YOUR OBJECTIVE:
In the data, find each line where the word "Viewport" appears and list that line.

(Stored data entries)

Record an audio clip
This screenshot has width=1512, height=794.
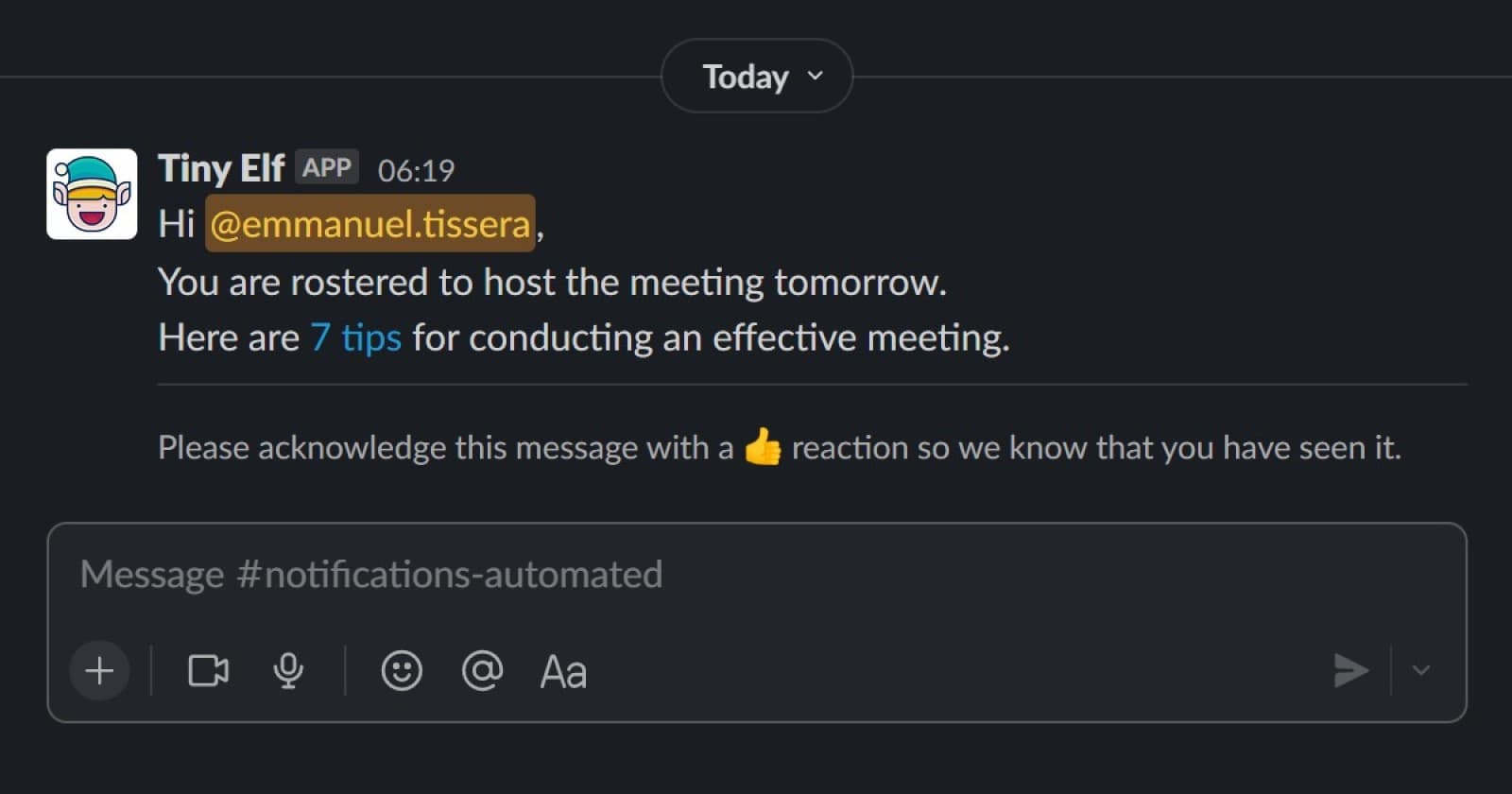click(288, 671)
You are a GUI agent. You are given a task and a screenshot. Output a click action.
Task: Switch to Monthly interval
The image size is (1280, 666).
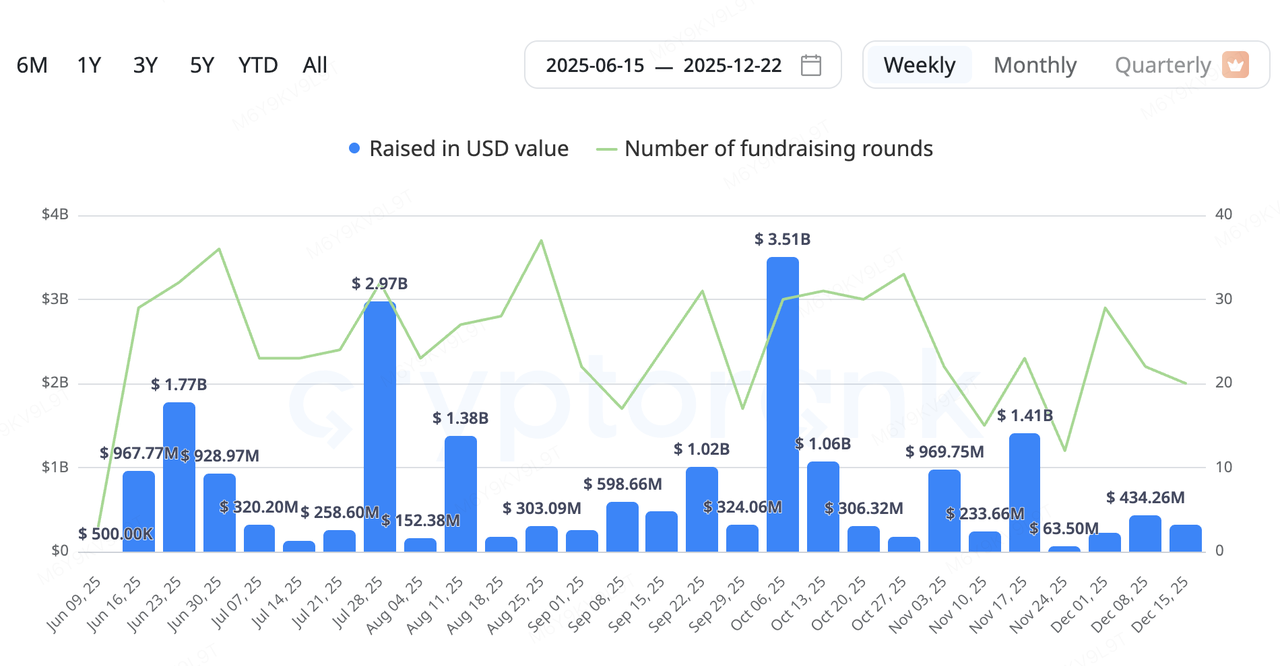[x=1034, y=65]
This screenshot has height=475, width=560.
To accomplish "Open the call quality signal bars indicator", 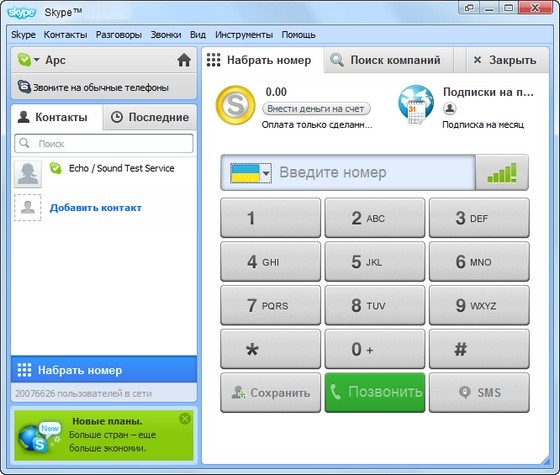I will coord(502,172).
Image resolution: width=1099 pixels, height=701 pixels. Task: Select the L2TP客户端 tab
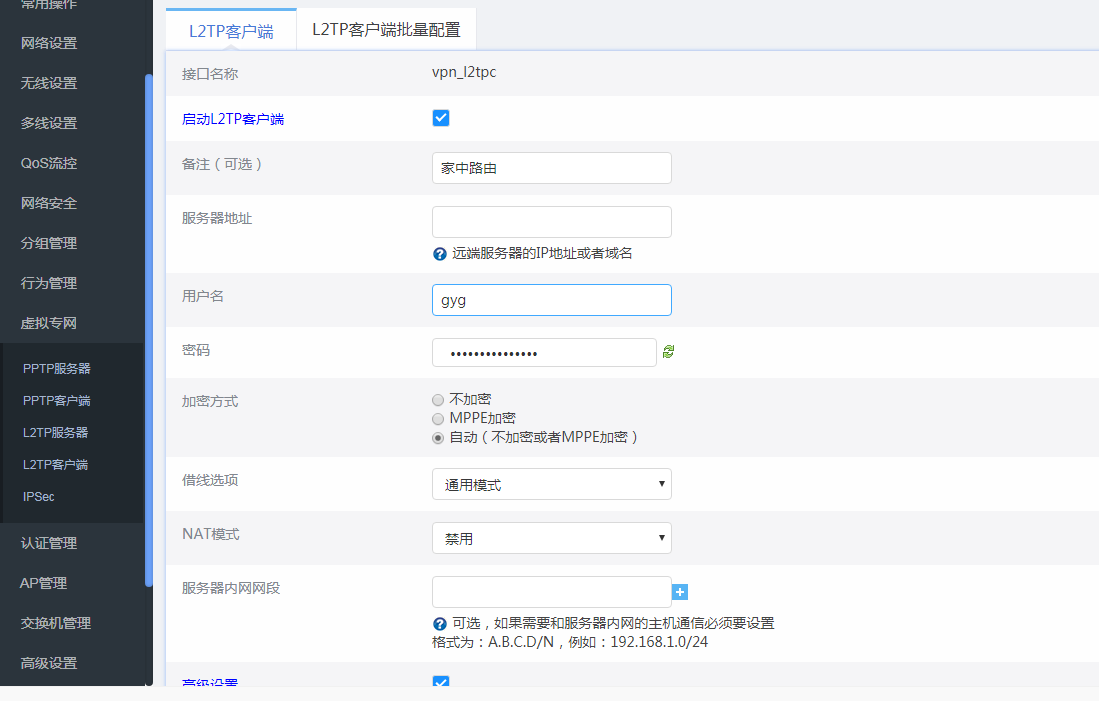[231, 31]
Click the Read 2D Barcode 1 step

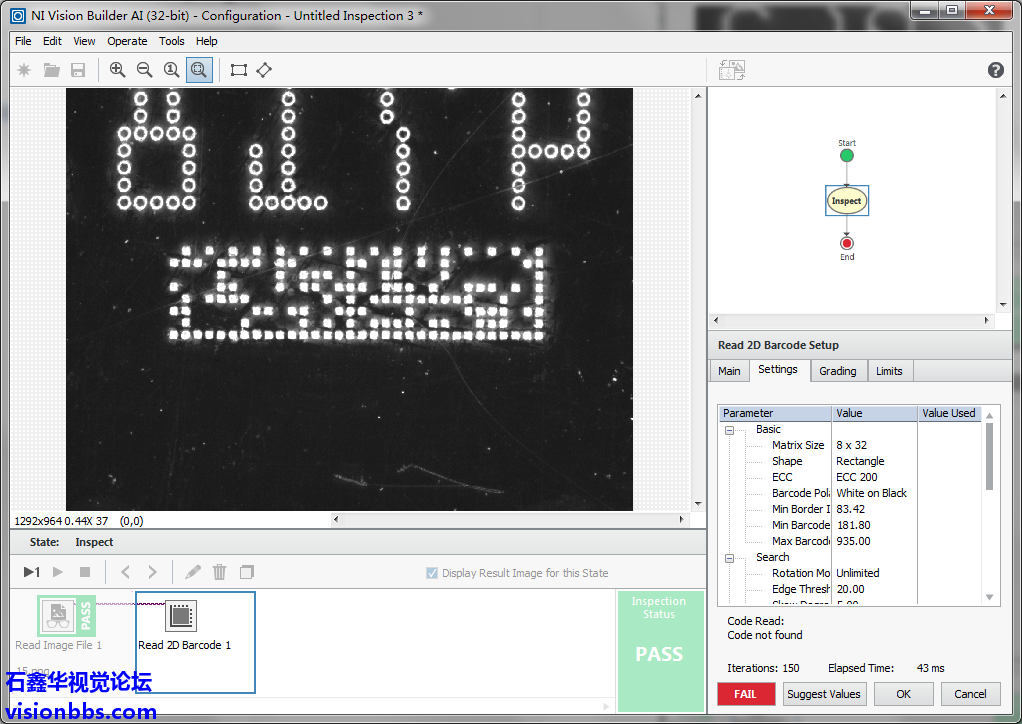coord(181,617)
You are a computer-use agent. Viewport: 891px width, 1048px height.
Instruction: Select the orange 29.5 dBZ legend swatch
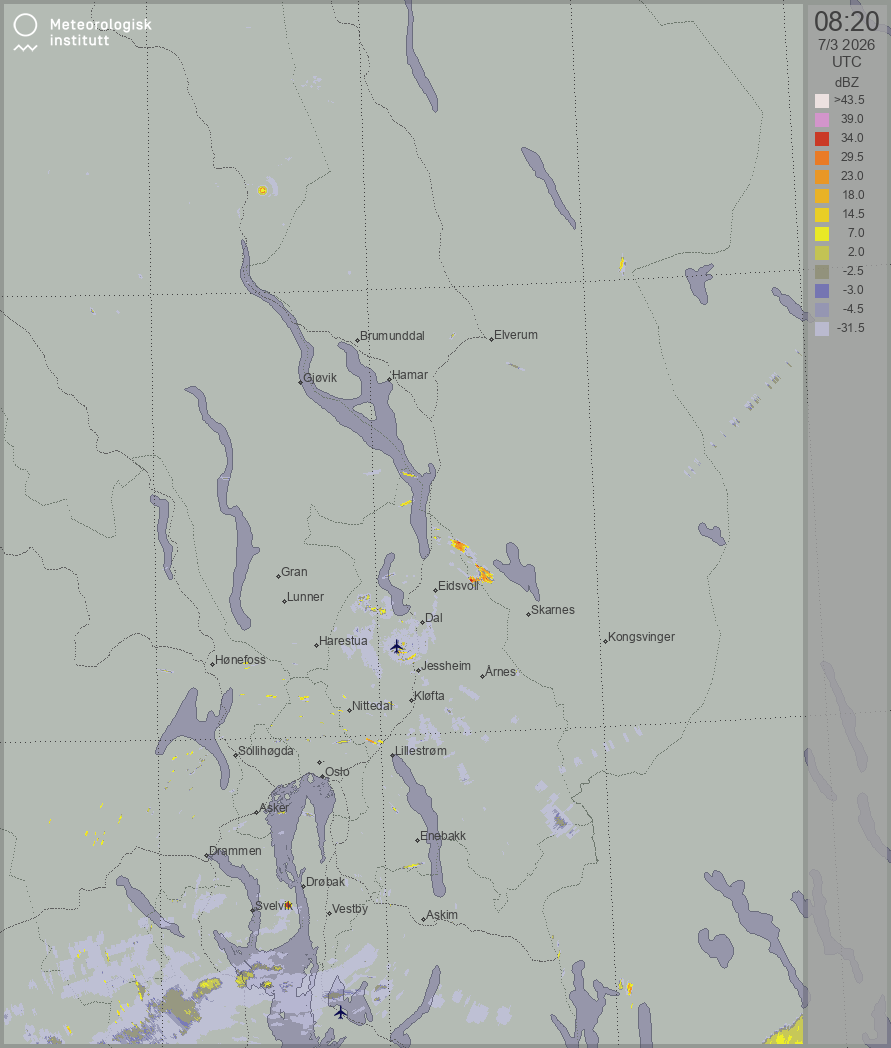(822, 158)
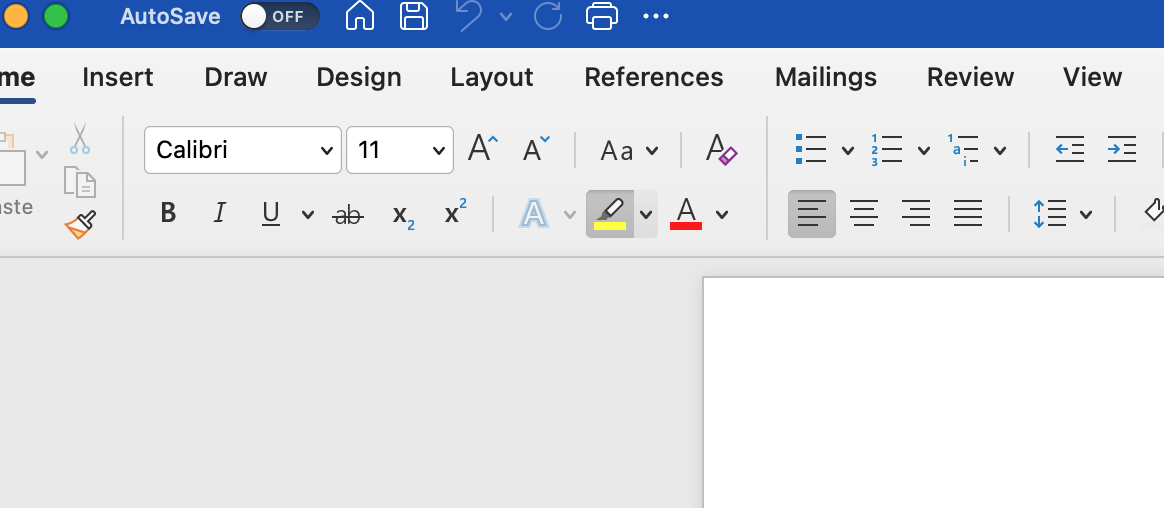Click the Clear All Formatting icon
Screen dimensions: 1164x508
[x=721, y=150]
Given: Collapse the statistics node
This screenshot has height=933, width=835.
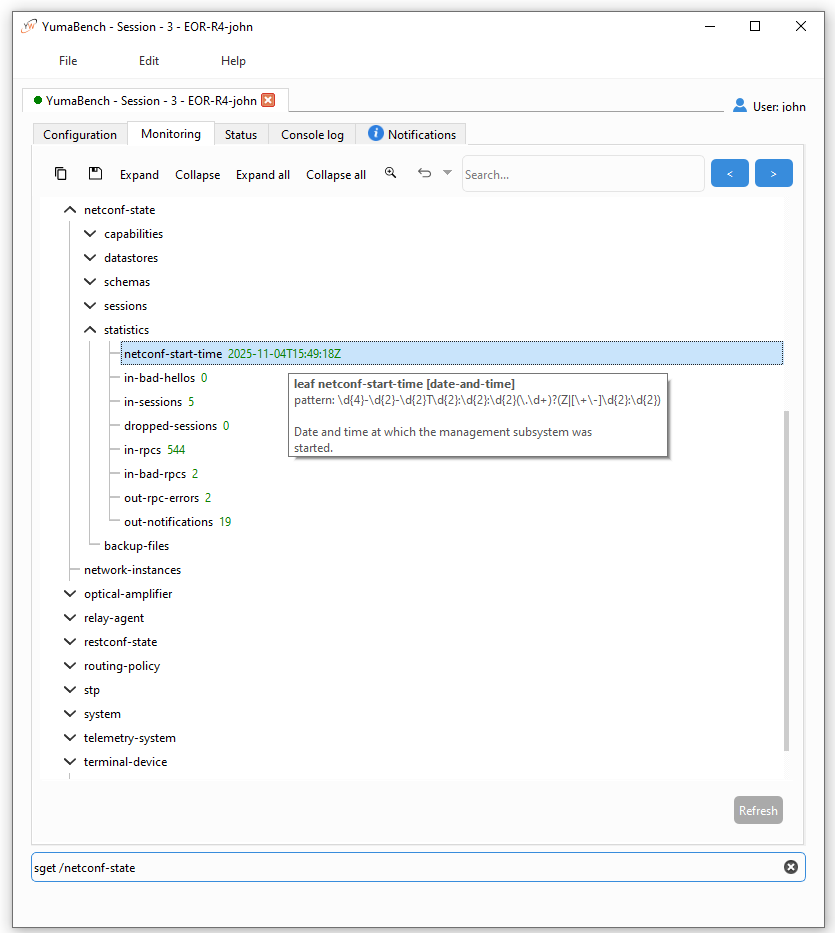Looking at the screenshot, I should pos(90,330).
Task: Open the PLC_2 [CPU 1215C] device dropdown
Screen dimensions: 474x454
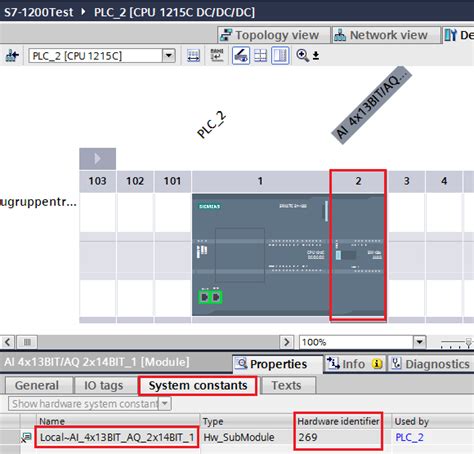Action: pyautogui.click(x=169, y=56)
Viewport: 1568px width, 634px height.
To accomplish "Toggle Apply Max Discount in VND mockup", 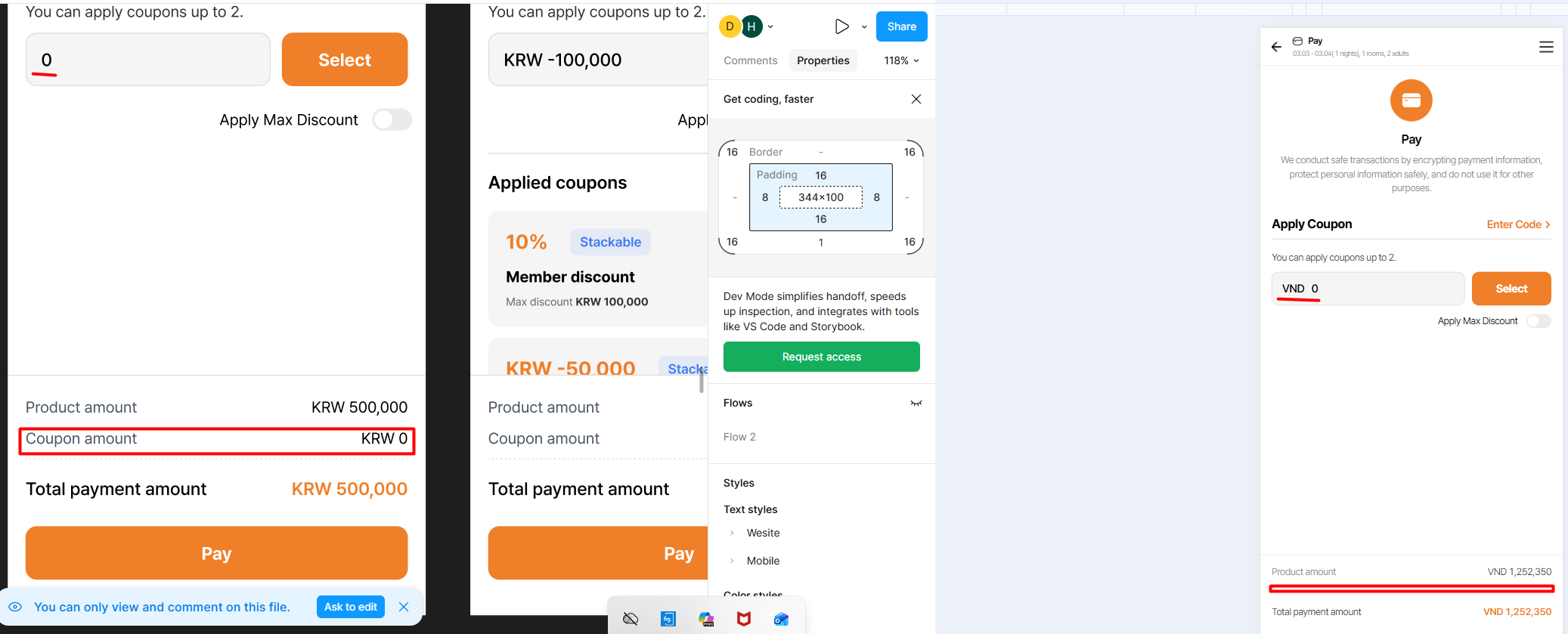I will point(1538,321).
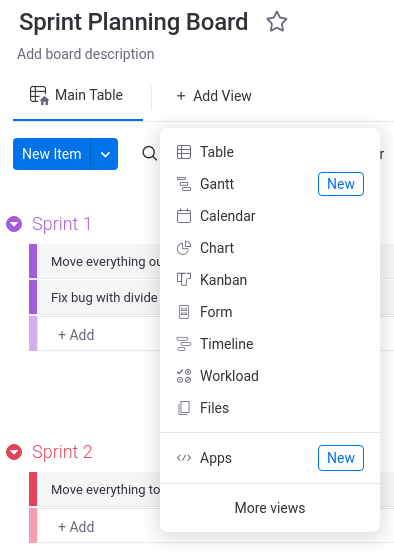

WRITTEN ANSWER:
You are a computer-use agent. Viewport: 891px width, 1048px height.
Viewport: 1568px width, 634px height.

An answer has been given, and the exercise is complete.